Technology can make or break a small business, both at launch and when success has it scaling up. Here are three-must haves to ensure professionalism, maximize productivity, build market share and save money for businesses with 1-10 employees.
The phone is still the most common way that your customers, partners and suppliers will communicate with you, so don't cut corners. But don't spend more than you have to, either.
For starters, get a dedicated business number. There are services that offer a free basic phone number, or, based on your business needs, you can get a low-cost monthly subscription virtual PBX service, like Cloud Phone, that allows you to get a toll-free or local number with more advanced business features, such as ability to add employee extensions.
Next, decide whether your employees really need deskphones or whether tablets and smartphones are a better fit for their work styles. If it's the latter, eliminating deskphones can easily save a couple hundred bucks up front in hardware, plus $30 or more per month per employee in service fees. Those savings are a major reason why so many businesses are ditching deskphones in favor of VoIP softphones on tablets, smartphones and laptops.
Many businesses have bring-your-own-device (BYOD) policies. If yours does, consider a cloud-based telephony service that makes each BYOD smartphone reachable with a second phone number just for your business. That helps separate business and personal use. The best cloud phone services also provide customized greetings, call recording to eliminate the need for notes and finger pointing, and voicemail transcription, all of which make employees more responsive and productive while giving your small business the cachet of a large enterprise.

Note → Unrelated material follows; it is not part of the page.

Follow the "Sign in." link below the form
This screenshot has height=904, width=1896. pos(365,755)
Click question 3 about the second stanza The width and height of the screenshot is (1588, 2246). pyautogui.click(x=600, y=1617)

If you have a distributed workforce, cloud telephony is ideal because it provides all of the above benefits even when employees work from home or spend a lot of time on the road. Furthermore, cloud phone services aren't vulnerable to fires, floods and other disasters that would wipe out a phone system that's based entirely in your office.
When was the last time you reached for the phone book to find something for your home or business? If prospective customers can't find your company, you'll lose revenue and spend more than you have to on cold calling and other outreach. A broad Web presence avoids that problem.
Consider your customer types when deciding where to invest. For example, if consumers are your target market, Facebook and Twitter are ideal places to start. If you're selling to other businesses, a professional-looking, frequently updated website is critical. LinkedIn and Twitter are two other options for supplementing your website. And take a look at where your competitors are online to make sure you're not ceding any channels to them.
Marketing automation tools
As your business ramps up, so does the challenge of keeping track of all your existing customers, as well as prospects. Consider CRM tools such as Insightly to streamline tasks such as saving and editing customers' and prospects' contact information. For example, if you're communicating with them via email, Insightly lets you link that message to the task you're performing with them and save the attachment with their project.
Focus on these three technologies, and your small business will be on course to save and make money.